Few-Shot Domain Adaptation for Learned Image Compression
Tianyu Zhang, Haotian Zhang, Yuqi Li, Li Li, Dong Liu
TL;DR
This paper tackles the poor generalization of pre-trained learned image compression (LIC) models to out-of-domain images. It introduces a universal few-shot domain adaptation framework that injects compact adapters—Conv-Adapters for latent channel reallocation and LoRA-Adapters for the entropy model—into existing LIC architectures and trains them via a two-stage strategy using only a small target-domain sample set. The approach achieves RD performance close to H.266/VVC intra coding across multiple domains and LIC schemes, while transmitting less than 2% of parameters and incurring minimal decoding-time overhead; it even matches full-model finetuning performance with far fewer trainable parameters. These results suggest practical deployment of LIC in diverse real-world domains and demonstrate the viability of lightweight, plug-and-play adaptation for learned codecs across varied visual domains.
Abstract
Learned image compression (LIC) has achieved state-of-the-art rate-distortion performance, deemed promising for next-generation image compression techniques. However, pre-trained LIC models usually suffer from significant performance degradation when applied to out-of-training-domain images, implying their poor generalization capabilities.

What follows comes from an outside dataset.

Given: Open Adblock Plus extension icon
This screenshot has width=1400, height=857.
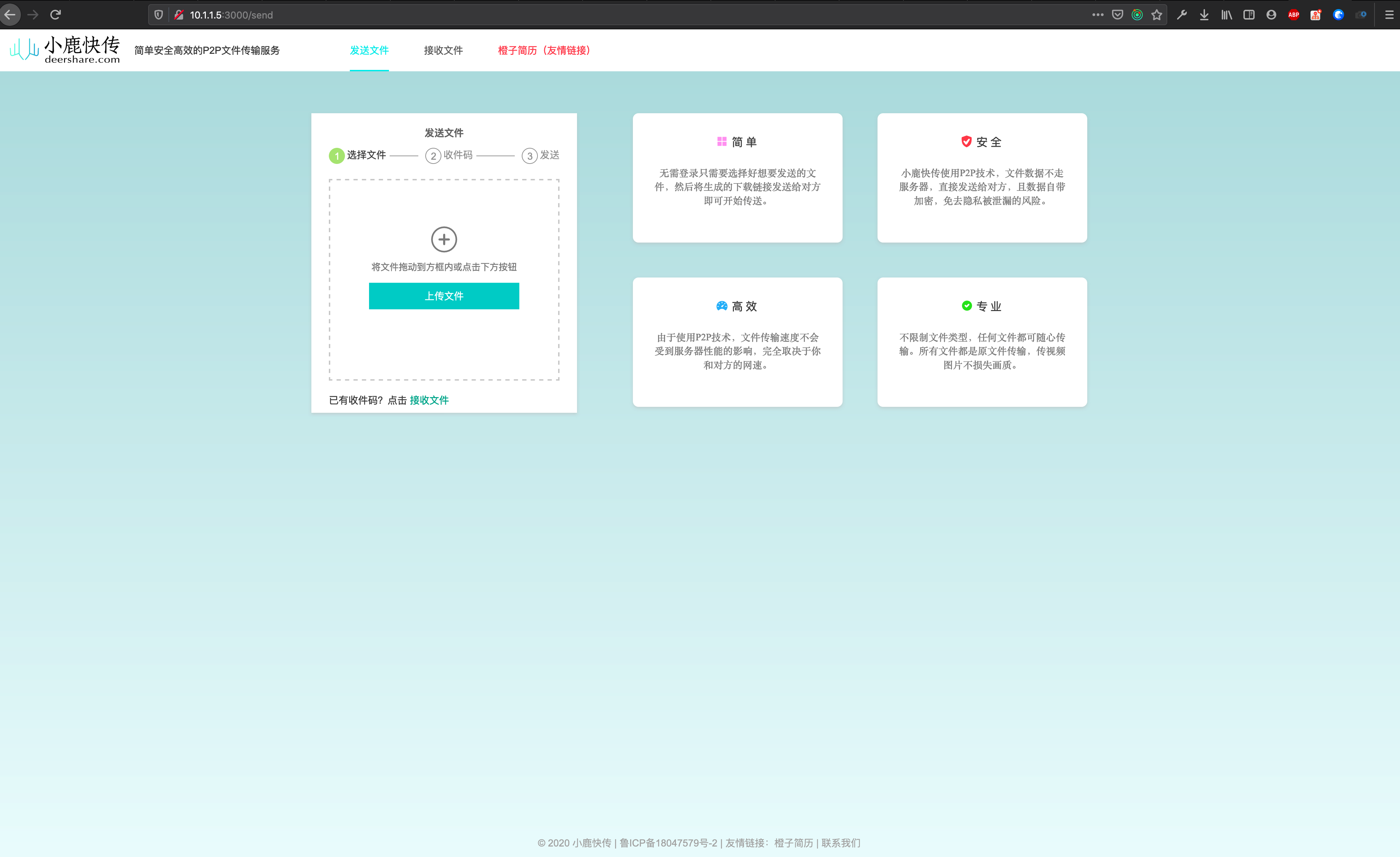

To tackle this problem, we propose a few-shot domain adaptation method for LIC by integrating plug-and-play adapters into pre-trained models. Drawing inspiration from the analogy between latent channels and frequency components, we examine domain gaps in LIC and observe that out-of-training-domain images disrupt pre-trained channel-wise decomposition. Consequently, we introduce a method for channel-wise re-allocation using convolution-based adapters and low-rank adapters, which are lightweight and compatible to mainstream LIC schemes. Extensive experiments across multiple domains and multiple representative LIC schemes demonstrate that our method significantly enhances pre-trained models, achieving comparable performance to H.266/VVC intra coding with merely 25 target-domain samples. Additionally, our method matches the performance of full-model finetune while transmitting fewer than $2\%$ of the parameters.